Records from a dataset
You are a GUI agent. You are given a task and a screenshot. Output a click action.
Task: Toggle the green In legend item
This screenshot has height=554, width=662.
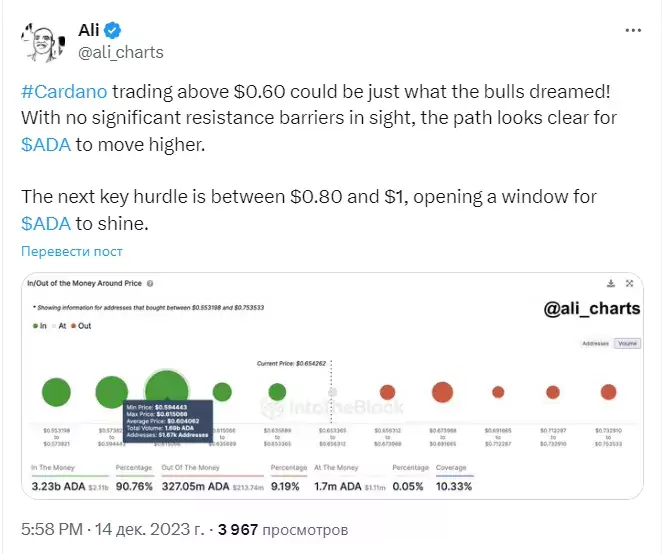click(40, 326)
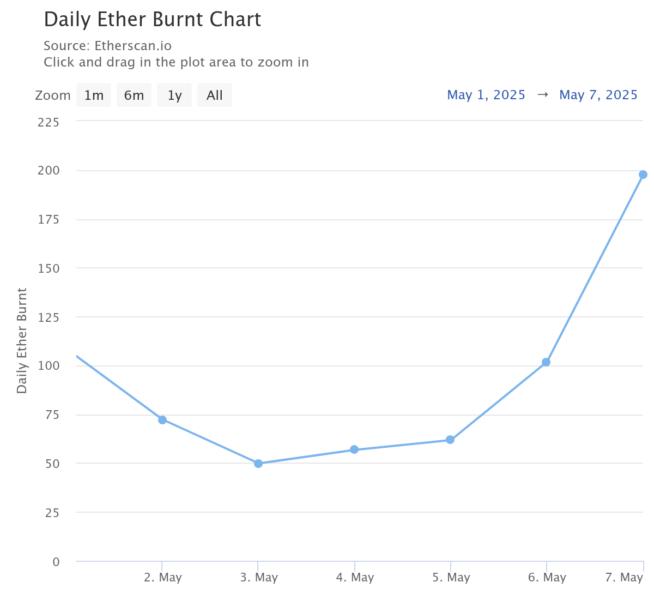The image size is (654, 600).
Task: Click the 6. May data point near 100
Action: tap(546, 362)
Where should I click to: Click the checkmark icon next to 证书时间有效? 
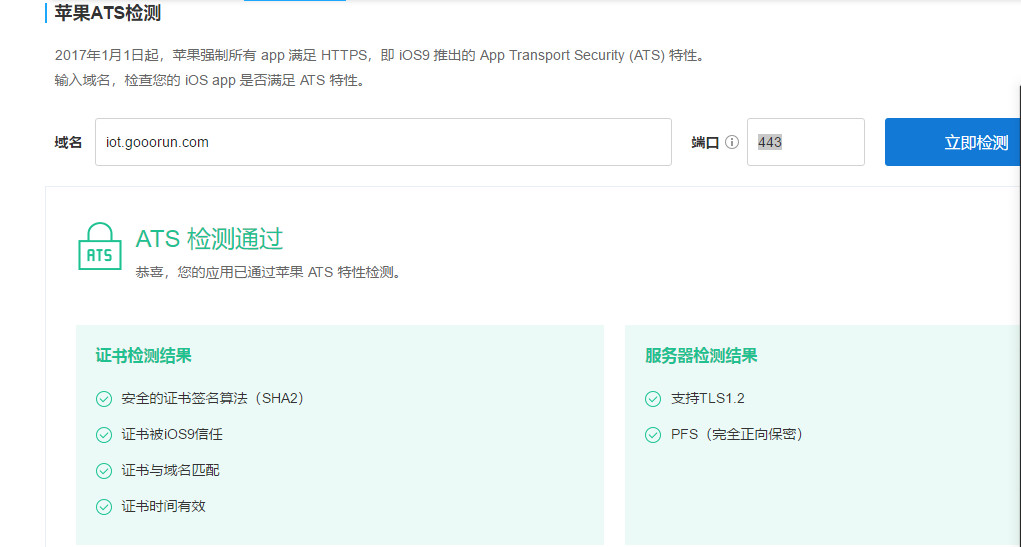(104, 506)
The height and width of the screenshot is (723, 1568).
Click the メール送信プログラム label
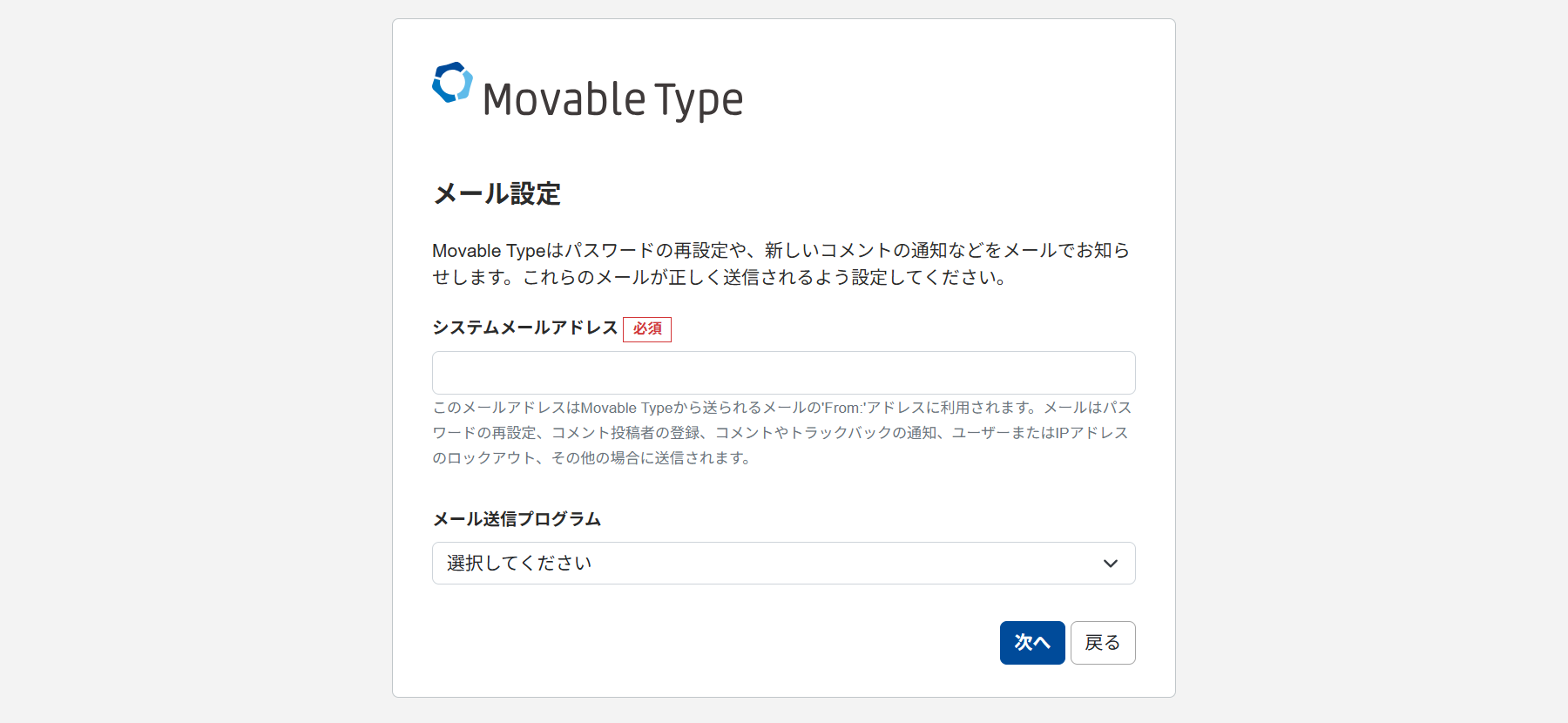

__Your objective__
An exact copy is required of the lines from the start of the records above through the line with "The height and", and only those, without any pictures.

__Task result__
You are a GUI agent. You are given a task and a screenshot. Output a click action.
Task: Toggle the green In legend item
This screenshot has height=554, width=662.
click(40, 326)
The image size is (654, 600).
Task: Click the 6. May data point near 100
Action: tap(546, 362)
Where should I click to: Click the checkmark icon next to 证书时间有效? 
(104, 506)
The height and width of the screenshot is (723, 1568).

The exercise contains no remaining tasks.